GIVEN the stimulus measures of the Bank of Japan went unopposed at the G-20 meeting, investors took the opportunity to sell the currency taking the US dollar/yen pair but it failed to break the psychological 100 mark on the back of Dish outbidding Softbank's bid and the extreme dump resulting from the Boston terror attack.
Nippon Life, Japan's largest life insurer says it will buy less Japanese Goverment bonds this year and raise its allocation of unhedged foreign bond holdings. The disappointing price action has translated into a double top formation just shy of 100 and a move below 98.35/50 would be of much greater concern.
Prime Minister Abe's popularity rose further in April suggesting his economic policies are gaining broader support from voters. The Abe cabinet's job approval rating rose to 76% from 69% in April the highest level since late 2001 when then Prime Minister Koizumi had high popularity. Abe's job approval rating started at 62% in December and it has been rising since he took office very rare for Japanese prime ministers.
Headlines for the euro were mixed. On the data front, the eurozone debt-to-gross domestic product ratio for 2012 reported by the Eurostats revealed deficits soared to a record 90.6% despite the austerity measures. On the other hand, the advanced April reading from the consumer confidence report offered a modest tick higher. The euro, however continued to consolidate below 1.31 with strong support of 200 moving average of 1.2945. The peripheral spreads continuing to narrow for both real money and diversification flows.
On the global data flows, manufacturing and services Purchasing Managers' Indices (PMI) came in well below expectations, underscoring the fact that the recent run of poor fundamental data is broad, and pointing to a much bleaker outlook than the world's equity markets would otherwise suggest.
China's preliminary flash PMI reading for April pulled back to 50.5 from 51.6 in March, led by a drop in new export orders, suggesting demand for Chinese products from more developed nations is falling. PMIs from the eurozone confirmed the decelerating pace of demand, with the composite reading posting another month in contraction, printing at 46.5 from 46.8 previously. Germany, the strongest core nation, printed horrendous numbers that were well below expectations and all in contraction. Germany's manufacturing PMI came in at 47.9 from 49.0 previously, while the services PMI came in at 49.2 from 50.9 previously.
Thai baht tops the chart, depreciated almost 0.7% followed by Indian rupee of 0.4% and Philippines peso of 0.1% over possible central banks' intervention and risk of interest rates cut. North-East Asian currencies outperformed its South-East Asian counterparts, led by the Korean won appreciated 0.5%, Taiwan dollar note of 0.4% and the yuan of 0.2% respectively on the back of stronger data flows for electronics, and reduced tension in the Korean peninsula.

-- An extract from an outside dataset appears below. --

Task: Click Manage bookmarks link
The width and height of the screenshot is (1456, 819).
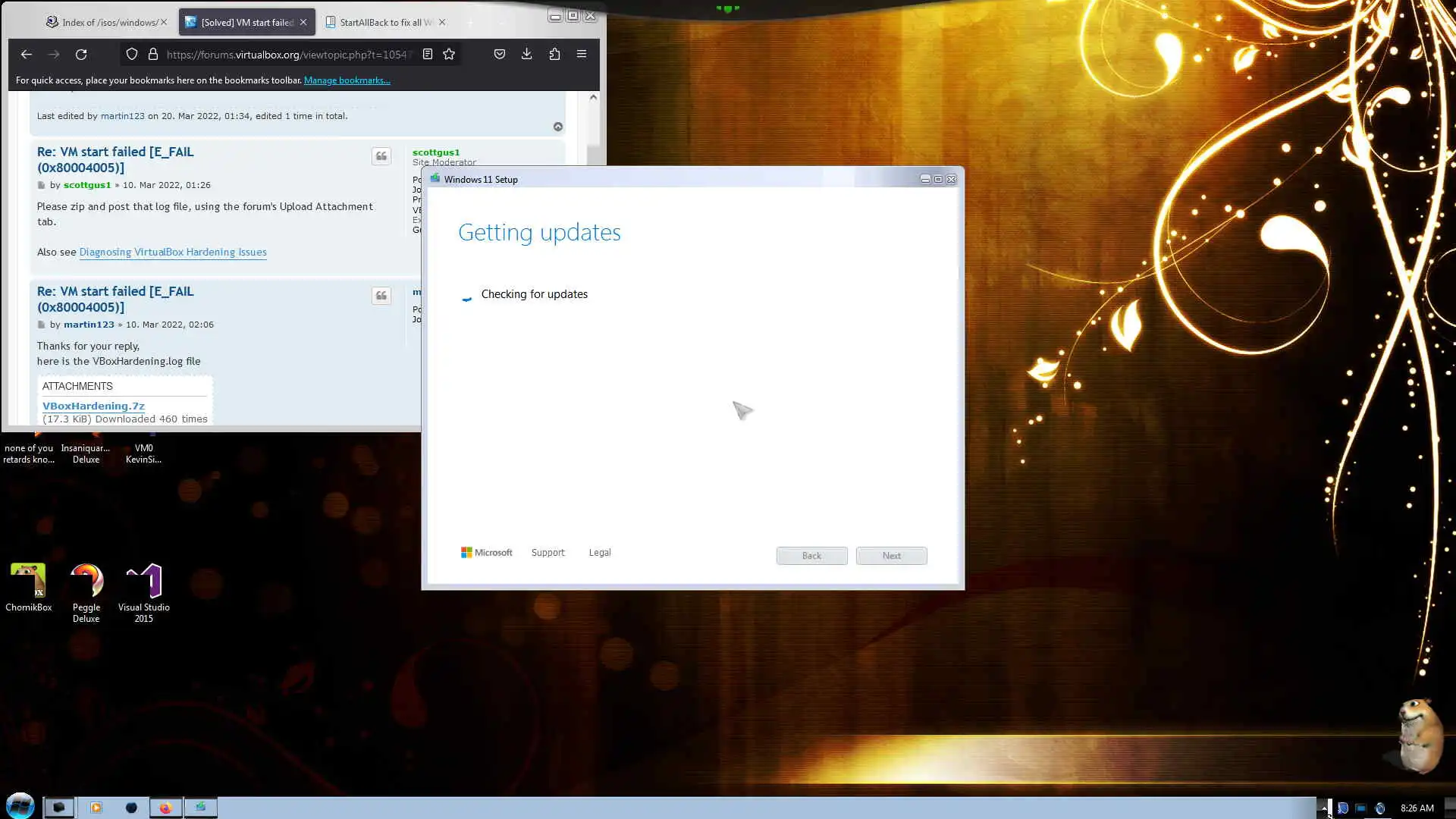Action: pyautogui.click(x=347, y=80)
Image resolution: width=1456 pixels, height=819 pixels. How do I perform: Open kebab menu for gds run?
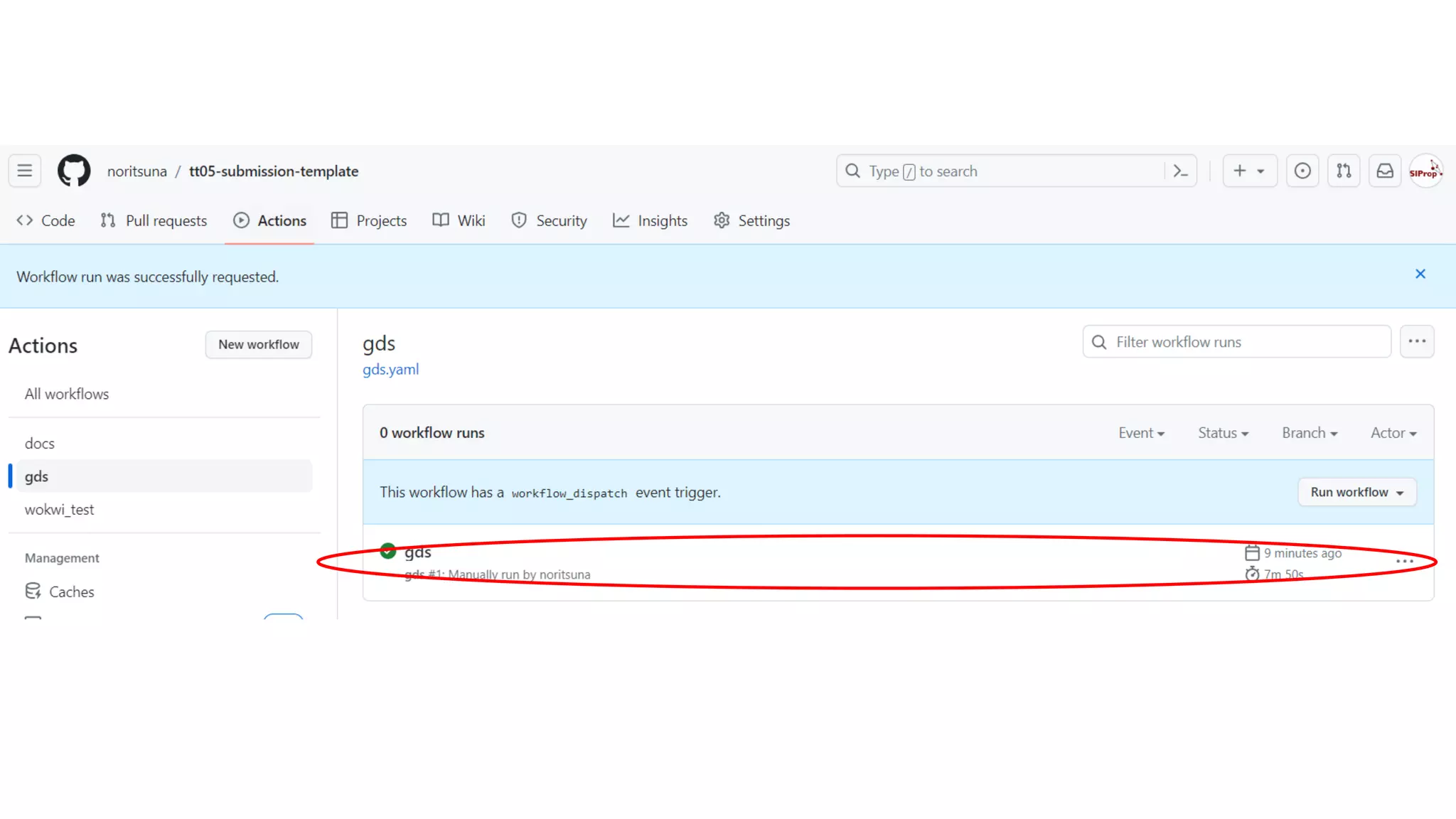pos(1404,562)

The ringgit continued to move higher as election jitters comes into play and failed to take much benefit from lower fixing of the yuan against the greenback. The one-month NDR edging higher to test 3.0650. In terms of macro data, the leading index (LI), which provides an early signal of the direction that the economy is heading, picked up to 1.4% month-on-month in February, following a moderation to +0.8% in January and compared with +1.3% in December. This suggests that economic activities will likely improve but the pace remains moderate and uneven in the months ahead.

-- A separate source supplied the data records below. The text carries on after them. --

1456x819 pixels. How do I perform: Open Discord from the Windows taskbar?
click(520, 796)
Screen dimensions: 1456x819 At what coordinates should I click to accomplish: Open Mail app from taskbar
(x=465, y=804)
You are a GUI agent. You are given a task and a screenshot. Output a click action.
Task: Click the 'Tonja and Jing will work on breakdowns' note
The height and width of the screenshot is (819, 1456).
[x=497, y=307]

US Treasuries (UST) generally traded unchanged during the week as better than expected economic data released in the United States. Initial jobless claims decreased by 16,000 to 339,000 in the week ended April 20 which is lower than the consensus estimates of 350,000 claims. Meanwhile, new home sales in the United States climbed 1.5% in March to 417,000, compared with median estimate of a rise to 416,000. At time of writing, yields on two-, five- and 10-year notes were seen settling at 0.23%, 0.7% and 1.7% respectively.
Malaysian bond market
The much anticipated details of new 10.5-year Government Investment Issues was announced. Despite larger-than-expected issue size of RM4bil, we believe the fresh wave of robust global liquidity would continue to provide support for upcoming tender together with healthy onshore liquidity.
On the local PDS market, total trading volume amounted to RM2.9bil, of which 44% came from the GG/AAA, 54% from the AA segments and the remaining trades from the single A segment. Daily average trade volume increased to RM718mil compared with RM597mil average previously.
In the GG/AAA segment, active trading was seen on PLUS bonds maturing 2020-2038 which garnered a trading volume of RM208mil with yields easing 2-13bps. Other notable trades was GB Services' 11/19, which generated a volume of RM55mil with yield decreased by 2bps.
In the AA band, trading interest garnered traction with investors continue to hunt for yields. Newly issued YTL Corp' 04/23 garnered volume of RM300mil with yield closed at 4.28%. Elsewhere, Noble bonds maturing 2014-2015 saw a collective trading volume of RM154mil, last dealt in the range of 4.02% to 4.18%.